### TASK GOAL:
Every record here should be printed again exactly.

(Collected data)

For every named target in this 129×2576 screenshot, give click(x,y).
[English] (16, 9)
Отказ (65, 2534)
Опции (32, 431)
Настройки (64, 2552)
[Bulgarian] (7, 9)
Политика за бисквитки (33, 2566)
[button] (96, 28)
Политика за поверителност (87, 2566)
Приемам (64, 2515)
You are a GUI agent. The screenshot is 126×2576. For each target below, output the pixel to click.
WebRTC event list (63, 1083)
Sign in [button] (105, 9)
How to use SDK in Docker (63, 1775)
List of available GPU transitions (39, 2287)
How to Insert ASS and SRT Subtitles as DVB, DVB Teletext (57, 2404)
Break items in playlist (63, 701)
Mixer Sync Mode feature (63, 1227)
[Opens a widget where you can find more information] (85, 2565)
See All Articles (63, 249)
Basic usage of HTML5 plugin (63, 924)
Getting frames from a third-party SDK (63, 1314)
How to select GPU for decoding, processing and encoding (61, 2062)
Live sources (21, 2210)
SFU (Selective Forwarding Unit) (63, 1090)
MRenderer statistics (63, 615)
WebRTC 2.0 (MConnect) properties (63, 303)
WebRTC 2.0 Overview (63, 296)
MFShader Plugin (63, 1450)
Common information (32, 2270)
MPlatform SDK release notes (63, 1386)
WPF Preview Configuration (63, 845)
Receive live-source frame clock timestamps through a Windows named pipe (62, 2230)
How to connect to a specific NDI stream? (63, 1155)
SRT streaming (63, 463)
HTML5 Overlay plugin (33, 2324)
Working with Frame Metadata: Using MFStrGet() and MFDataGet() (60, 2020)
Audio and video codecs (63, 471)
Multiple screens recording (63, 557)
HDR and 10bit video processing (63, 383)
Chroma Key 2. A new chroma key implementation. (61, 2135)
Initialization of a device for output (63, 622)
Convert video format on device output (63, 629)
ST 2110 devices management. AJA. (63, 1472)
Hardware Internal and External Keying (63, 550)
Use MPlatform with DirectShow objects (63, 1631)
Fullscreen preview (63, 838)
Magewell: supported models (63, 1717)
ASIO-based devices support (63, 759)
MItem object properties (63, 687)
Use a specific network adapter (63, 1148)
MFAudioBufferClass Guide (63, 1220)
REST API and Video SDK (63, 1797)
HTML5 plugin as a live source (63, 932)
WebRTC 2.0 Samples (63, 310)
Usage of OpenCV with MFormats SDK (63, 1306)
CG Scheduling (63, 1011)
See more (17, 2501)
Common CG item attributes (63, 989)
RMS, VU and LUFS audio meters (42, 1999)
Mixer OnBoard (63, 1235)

### EXERCISE RESULT:
For every named target in this 129×2576 screenshot, give click(x,y).
[English] (16, 9)
Отказ (65, 2534)
Опции (32, 431)
Настройки (64, 2552)
[Bulgarian] (7, 9)
Политика за бисквитки (33, 2566)
[button] (96, 28)
Политика за поверителност (87, 2566)
Приемам (64, 2515)
You are a GUI agent. The screenshot is 126×2576. For each target below, output the pixel to click.
WebRTC event list (63, 1083)
Sign in [button] (105, 9)
How to use SDK in Docker (63, 1775)
List of available GPU transitions (39, 2287)
How to Insert ASS and SRT Subtitles as DVB, DVB Teletext (57, 2404)
Break items in playlist (63, 701)
Mixer Sync Mode feature (63, 1227)
[Opens a widget where you can find more information] (85, 2565)
See All Articles (63, 249)
Basic usage of HTML5 plugin (63, 924)
Getting frames from a third-party SDK (63, 1314)
How to select GPU for decoding, processing and encoding (61, 2062)
Live sources (21, 2210)
SFU (Selective Forwarding Unit) (63, 1090)
MRenderer statistics (63, 615)
WebRTC 2.0 (MConnect) properties (63, 303)
WebRTC 2.0 Overview (63, 296)
MFShader Plugin (63, 1450)
Common information (32, 2270)
MPlatform SDK release notes (63, 1386)
WPF Preview Configuration (63, 845)
Receive live-source frame clock timestamps through a Windows named pipe (62, 2230)
How to connect to a specific NDI stream? (63, 1155)
SRT streaming (63, 463)
HTML5 Overlay plugin (33, 2324)
Working with Frame Metadata: Using MFStrGet() and MFDataGet() (60, 2020)
Audio and video codecs (63, 471)
Multiple screens recording (63, 557)
HDR and 10bit video processing (63, 383)
Chroma Key 2. A new chroma key implementation. (61, 2135)
Initialization of a device for output (63, 622)
Convert video format on device output (63, 629)
ST 2110 devices management. AJA. (63, 1472)
Hardware Internal and External Keying (63, 550)
Use MPlatform with DirectShow objects (63, 1631)
Fullscreen preview (63, 838)
Magewell: supported models (63, 1717)
ASIO-based devices support (63, 759)
MItem object properties (63, 687)
Use a specific network adapter (63, 1148)
MFAudioBufferClass Guide (63, 1220)
REST API and Video SDK (63, 1797)
HTML5 plugin as a live source (63, 932)
WebRTC 2.0 Samples (63, 310)
Usage of OpenCV with MFormats SDK (63, 1306)
CG Scheduling (63, 1011)
See more (17, 2501)
Common CG item attributes (63, 989)
RMS, VU and LUFS audio meters (42, 1999)
Mixer OnBoard (63, 1235)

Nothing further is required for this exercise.